Questions to answer:
**A)** Answer these questions using the theater review of The Nerd.
(i) In what year was the play written?
(ii) What does the nerd in the play do for a living?
(iii) What was the last movie with "nerd" in its title, and in what year was it released?
**B)** Translate this sentence from the theater review of The Nerd into Spanish: "This one, written in 1981, prospered partly because the premise — the idea of “nerd”— was becoming fashionable."
**C)** Carry on the theater review of The Nerd, picking up after its final sentence.

The problems begin with the premise. Larry Shue, an actor who grew up in Eureka (well, the one in Kansas), wrote two comic plays in the early 1980s that are performed to an extent that is almost viral, especially by community and college theatres, and mostly in the summer. The second one, The Foreigner (which NCRT produced in 2005) is the better play, as I recall it (although I first saw it at a college summer theater production that was memorable mostly for the lead actor’s dead-on imitation of Pierce Brosnan, then the star of TV’s Remington Steele).
This one, written in 1981, prospered partly because the premise — the idea of “nerd”— was becoming fashionable.
Although the concept of the clueless outcast — the doofus, the dork, etc. — is as old as time, or at least high school, the Nerd became the latest flavor in the 1980s, as reflected in the Revenge of the Nerds series of movies.
One dictionary defines a nerd as “unstylish, unattractive, or socially inept person: especially: one slavishly devoted to intellectual or academic pursuits.”
It was a quality of the Reagan years — that mean-spirited putdown of intelligence in favor of the beer-swilling idiot as ideal American male, which not really coincidentally defined a marketing niche for beer and other products by attaching them to this purposefully limiting male cliché.
In the '80s, when the personal computer revolution was just beginning, the term was particularly applied to computer enthusiasts. There are two problems with this: First, it doesn’t apply to “the nerd” in the play, who inspects chalk for a living and can’t run a primitive answering machine. Second, in 2007 it’s obsolete.
Though these days some of these qualities adhere to what’s called “a geek,” the nerd stereotype has been diluted and defeated by time. The last movie with “nerd” in the title was Triumph of the Nerd in 1996 — a documentary featuring Bill Gates, Paul Allen and Steve Jobs. Who wouldn’t want them at their dinner party?
Later Thoughts:
The Nerd has a lot of laughs in it, but for me the play's flaws turn them a bit sour in retrospect. The "surprise" I refer to but couldn't talk about in the review--CAUTION: SPOILERS AHEAD! --involve the revelation that the Nerd is not really the guy who saved Willum's life but the "friend" of Axel, the theatre critic, who played the part in some elaborate plot to get Willum and Tansy to realize they need to be together. When you realize that this involved the guy living full time on Willum's couch for weeks, totally apart from his own life, the credibility of the device starts to sink.

Record set:
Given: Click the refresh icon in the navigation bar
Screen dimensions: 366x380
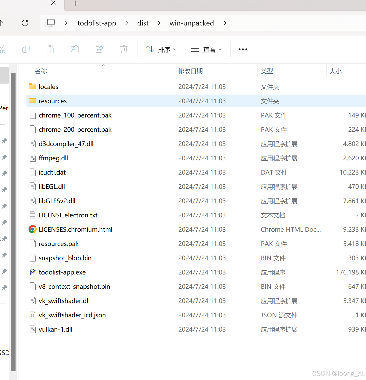Looking at the screenshot, I should [x=25, y=23].
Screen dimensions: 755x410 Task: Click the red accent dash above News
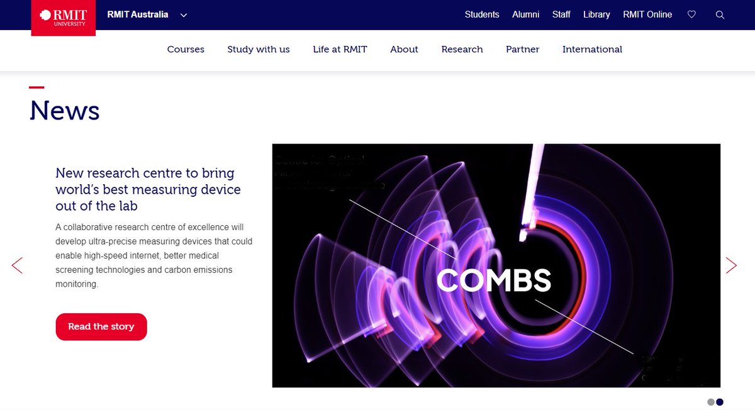pyautogui.click(x=36, y=87)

Answers by item number:
**A)**
(i) 1981
(ii) He inspects chalk.
(iii) Triumph of the Nerd, released in 1996

**B)** Esta, escrita en 1981, prosperó en parte porque la premisa —la idea del “nerd”— se estaba poniendo de moda.

**C)**
Then there's the additional revelation that the job Willum thinks he's going to get in Alexandria (suburb to Washington, where Tansy is going to be a weather reporter) doesn't exist, nor does the man who offered it. Apparently Willum accepted the job and will move his life from Indiana to Washington because of a voice on his answering machine offering him a job: a funny commentary on life in the 80s when answering machines were new, but not very credible when you think about it for two more seconds.
Perhaps it's this lack of credibility, along with the humorous potential of the characters (author Larry Shue was primarily an actor) that encourages this play to be used as a showcase for comic actors--some famous ones in the U.S. and England, for example, have played it. If you have enough fun along the way, that the journey makes no sense becomes irrelevant.
Much has been made in some previews and reviews that this is one of the few plays in which a theatre critic is a main character. That's not much of a distinction, and I doubt its accuracy: for example, not one but two theatre critics (actually three by the end, with a fourth who is never seen being a vital part of the plot ) are the major characters in Tom Stoppard's better and funnier play, The Real Inspector Hound. And as New York Times critic Frank Rich wrote of the theatre critic in The Nerd: -" a character, however welcome, who turns out to be as superfluous appearing in ''The Nerd'' as he would be attending it."